**Supplied passage:**
** start **

ELIXR: Using Technology to Foster Universal Design

by Michaeline Veden , Bill Vicars
 

Ratings

Overall Rating:

5 stars
Content Quality: 5 stars
Effectiveness: 5 stars
Ease of Use: 4.75 stars
Reviewed: Mar 12, 2014 by Faculty Development
Overview: In this MERLOT Elixir case story, American Sign Language (ASL) faculty member Bill Vicars describes his experiences integrating technology into his instruction in order to promote accessibility and enhance learning for all his students. Information and examples on the evolution of his practice are provided in text and in accessible video clips of him and some of his students. There are links to his favorite tools and resources including articles, newsletters, and interactive tutorials.
Learning Goals: This resource raises awareness about Universal Design for Learning (UDL) and the role that technology can play in making course materials and activities more accessible while enhancing learning for all. There are links to text articles, a newsletter, and interactive tutorials for those specifically interested in ASL.
Target Student Population: Any faculty or instructors at any level of teaching.
Prerequisite Knowledge or Skills: None
Type of Material: Case Story
Recommended Uses: Independent study, training material, basis for discussion by instructors developing course material consonant with the principles of Universal Design. Professional development and Pre-service teacher education
Technical Requirements: Browser, Flash player, and a device that supports Flash.

Evaluation and Observation

Content Quality

Rating: 5 stars
Strengths: This case story provides excellent information in text, images, and video from both the professor and students in his class. In addition, there are a multitude of text resources and two interactive tutorials on American Sign Language.

** end **

**Given request A:** Translate this sentence from the review of the ELIXR case story into Spanish: "There are links to text articles, a newsletter, and interactive tutorials for those specifically interested in ASL."
**Given request B:** Resume the review of the ELIXR case story on Universal Design at the point where it stops.
You will not need the data that comes after this text.

**Material provided:**
** start **

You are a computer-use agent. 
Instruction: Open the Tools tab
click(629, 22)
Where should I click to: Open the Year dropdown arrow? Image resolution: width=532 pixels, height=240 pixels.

** end **

**Expected output A:** Hay enlaces a artículos de texto, un boletín y tutoriales interactivos para quienes estén específicamente interesados en la ASL.

**Expected output B:**
Concerns: None

Potential Effectiveness as a Teaching Tool

Rating: 5 stars
Strengths: Vicars discusses the thought processes, implementation, and results underlying the evolution of his work. This will be both instructive and reassuring for instructors turning their Universal Design and technologies for the first time.
Concerns: None

Ease of Use for Both Students and Faculty

Rating: 4.75 stars
Strengths: Linked interactive tutorials on ASL are written in javascript making them usable on mobile devices. These modules are all very easy to navigate.
Concerns: Video clips cannot be viewed on mobile devices that do not support flash. Viewing text is controlled by clicking up or down arrows. Though there is a bit of overlap in the text from one click to the next, it makes it a bit harder to read and comprehend. Some of the icons are not obvious and they lack tooltips; however, once one clicks them, they are easily understandable and do not detract from navigating the resources.